Yo me pregunto dónde han estado viviendo últimamente. Lo que más se hace desde hace bastantes años a esta parte es, precisamente, hablar de sexo sin tapujos. Y continuamente, en todos los medios. Y, casualmente, lo que ocurre es que aumentan los embarazos no deseados y los abortos.

Eso es lo que ocurre cuando no se trata de educar en el amor y en la responsabilidad, sino en el placer, en la obtención de experiencias supuestamente sin consecuencias. Cuando lo que se busca es borregos que te aplaudan porque les das lo que buscan, no lo que necesitan.

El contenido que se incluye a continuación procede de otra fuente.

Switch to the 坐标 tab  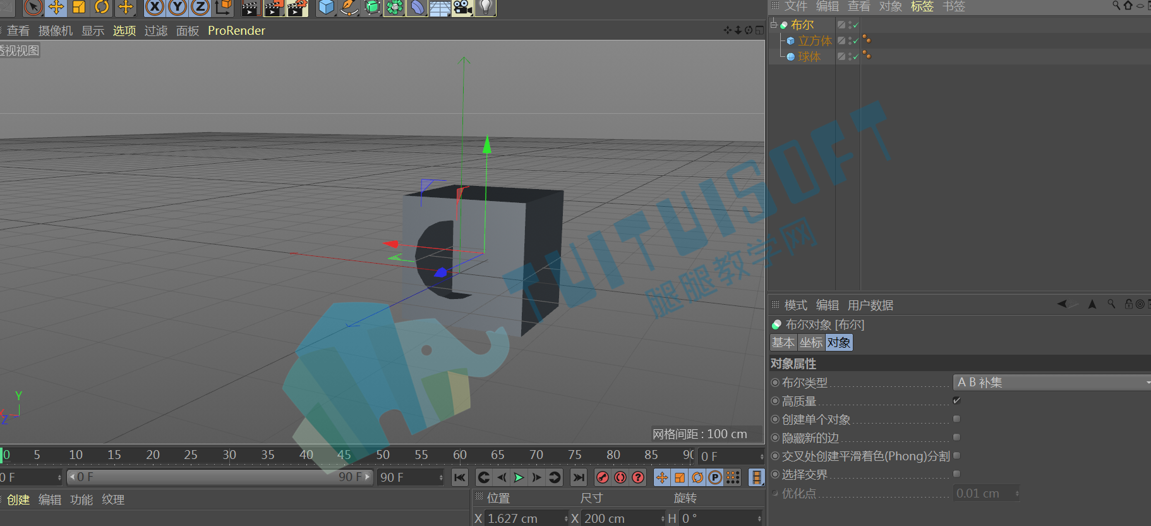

¿A quiénes beneficia realmente este tipo de campañas? En primer lugar, a los políticos que los promueven. En segundo lugar, a las multinacionales de la anticoncepción y a los mataderos abortistas. Porque lo que se ha venido demostrando constantemente es que, cuanto más se insiste en fomentar el sexo sin hablar ni de amor ni de responsabilidad ni de madurez, más se recurre a esos elementos que supuestamente evitan la responsabilidad sobre los propios actos.

Y, mientras los políticos dan pan y circo, la gente se va estupidizando y aborregando mientras se quedan convencidos de los enormes avances que da la sociedad y de lo que se preocupa su partido favorito de que todo vaya bien.

Todo por la pasta. Que nadie piense que lo hacen por altruísmo. Es mentira.